Memorial Day weekend is usually a big one for moviegoers and Hollywood, but this year’s numbers show otherwise.
Warner Bros.’ “Furiosa” edged out Sony’s “The Garfield Movie” with just $32 million domestically to take the top spot for the four-day weekend, according to estimates from Comscore. Final results will be released this week.
Now the heat is on for Hollywood to deliver the rest of summer movie season.
“Furiosa” was the lowest-grossing No. 1 film at the Memorial Day box office since 1995’s “Casper,” leaving out 2020, when Covid shut down theaters and halted production. (Leaving out 2020 and 2021, it was also the worst overall Memorial Day weekend for Hollywood since 1995.)
Last year, Disney‘s live-action version of “The Little Mermaid” opened to $118 million domestically over the holiday. And the year before that, Paramount’s “Top Gun: Maverick” launched with $160 million over Memorial Day weekend on its way to a total domestic gross of over $700 million.
This year, though, the holiday frame came with several issues, Comscore senior analyst Paul Dergarabedian told NBC News on Monday.

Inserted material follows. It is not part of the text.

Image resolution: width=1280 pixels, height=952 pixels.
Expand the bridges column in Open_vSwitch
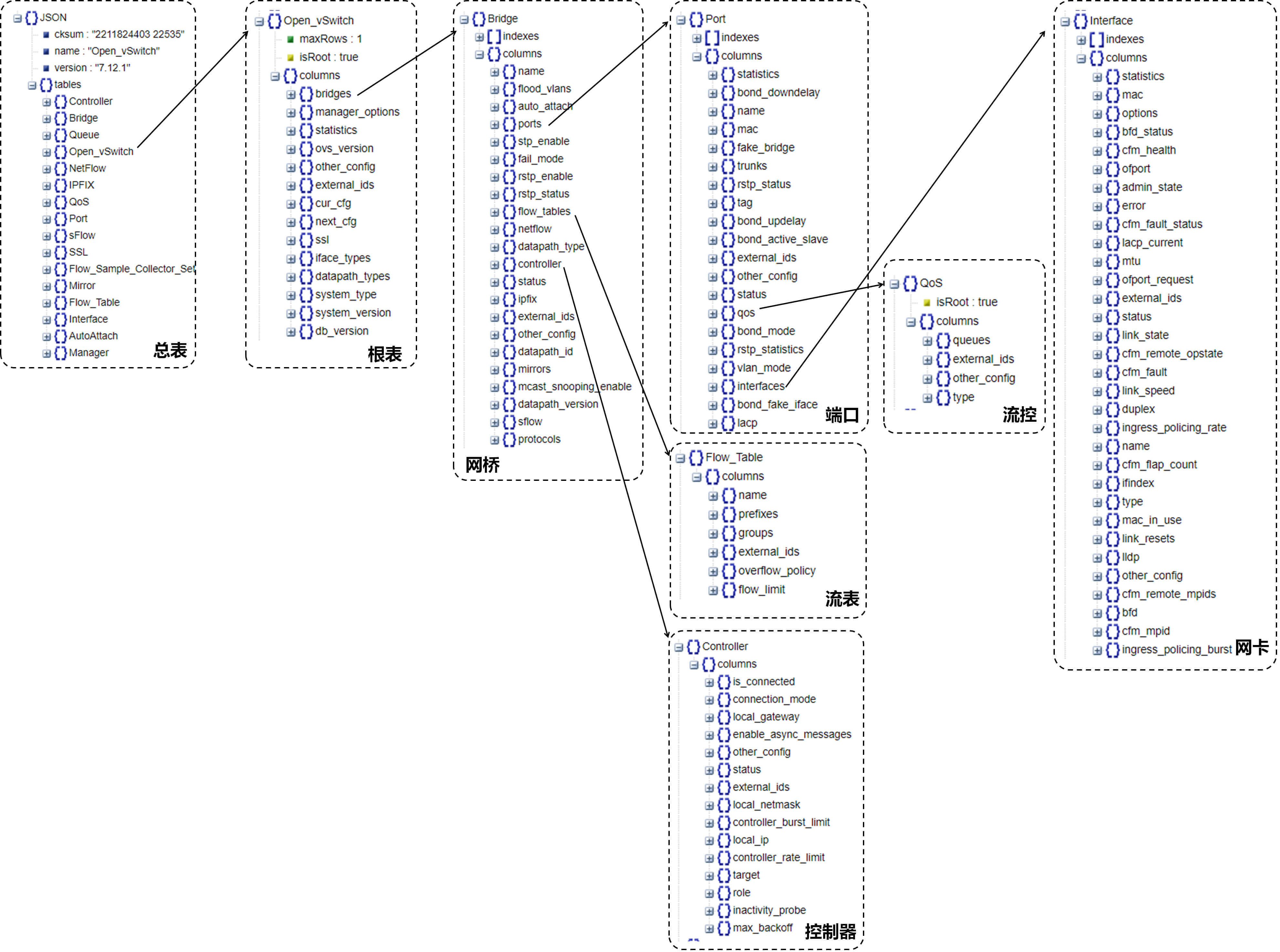[x=291, y=94]
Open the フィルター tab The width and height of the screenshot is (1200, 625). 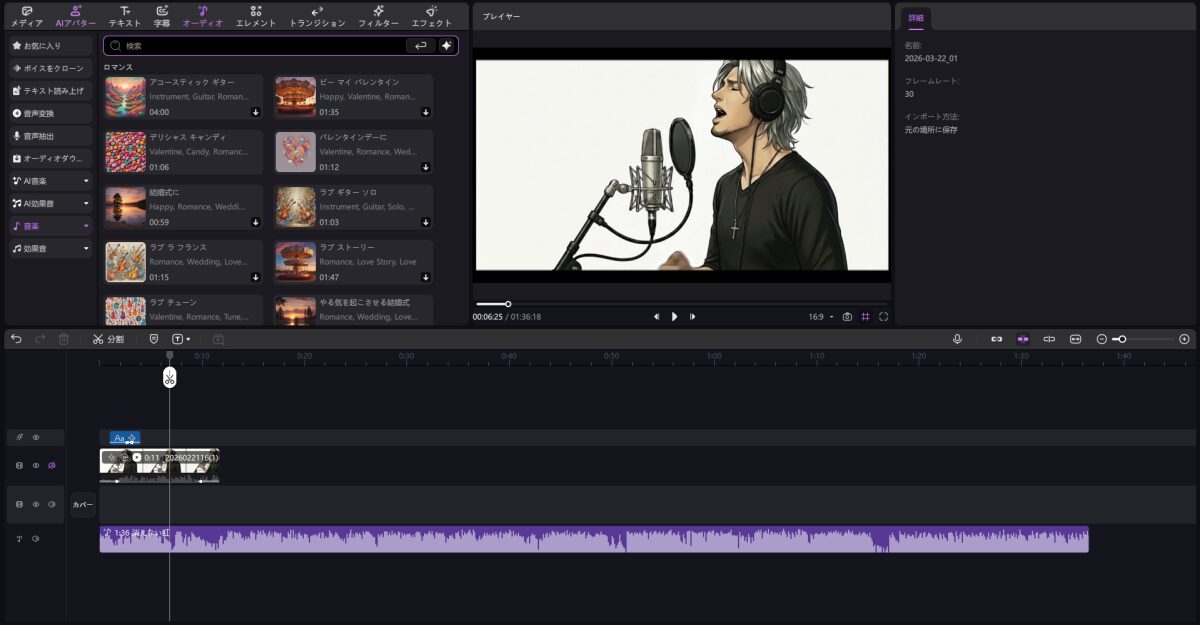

“This was indeed a historically slow Memorial Day weekend for movie theaters,” Dergarabedian said. “But this outcome was the result of many factors, including a disruption of the release dates for many films as a result of the Hollywood strikes,” as well as “a lack of a first-quarter blockbuster holdover.”
He also noted that no movie so far this year has opened with a $100 million weekend, which became common in the age of comic book blockbusters.
Last year’s strikes, which shut down production for several months, caused studios to delay some tentpole films. For instance, Paramount‘s eighth “Mission: Impossible” movie was once scheduled for next month, but it’s now hitting theaters next year. Disney’s “Lion King” prequel, “Mufasa,” will come out in December instead of during the summer, as originally planned. The movie industry is expected to return to a more normal schedule next year.
This Memorial Day weekend also didn’t have a Marvel movie paving the way for other movies to do big business. For over a decade, the effects-laden comic book films have generally kicked off the unofficial summer movie season with big spring releases. Last year, “Guardians of the Galaxy Vol. 3” cleared $118 million domestically in its early May opening weekend.
This year, though, Universal’s “The Fall Guy” and Paramount’s “IF” got things started on an underwhelming note. Each has brought in less than $100 million domestically.
Experts say this summer’s total ticket sales could barely cross the $3 billion mark, compared with last summer’s $4.1 billion domestic haul, driven in large part by “Barbie” and “Oppenheimer,” dubbed “Barbenheimer” by fans. Those films opened on the same weekend in July and went on to make hundreds of millions of dollars each.
This summer does, however, offer some potential hits. “Despicable Me 4” (July 5), from Universal, which shares a parent company with NBC; Universal and Warner Bros.’ “Twisters” (July 19); and Disney’s “Inside Out 2” (June 14) and “Deadpool and Wolverine” (July 26) are all expected to lure big audiences.
Those releases, Dergarabedian said, “will allow the industry to hit the reset and get the industry moving in a positive direction.”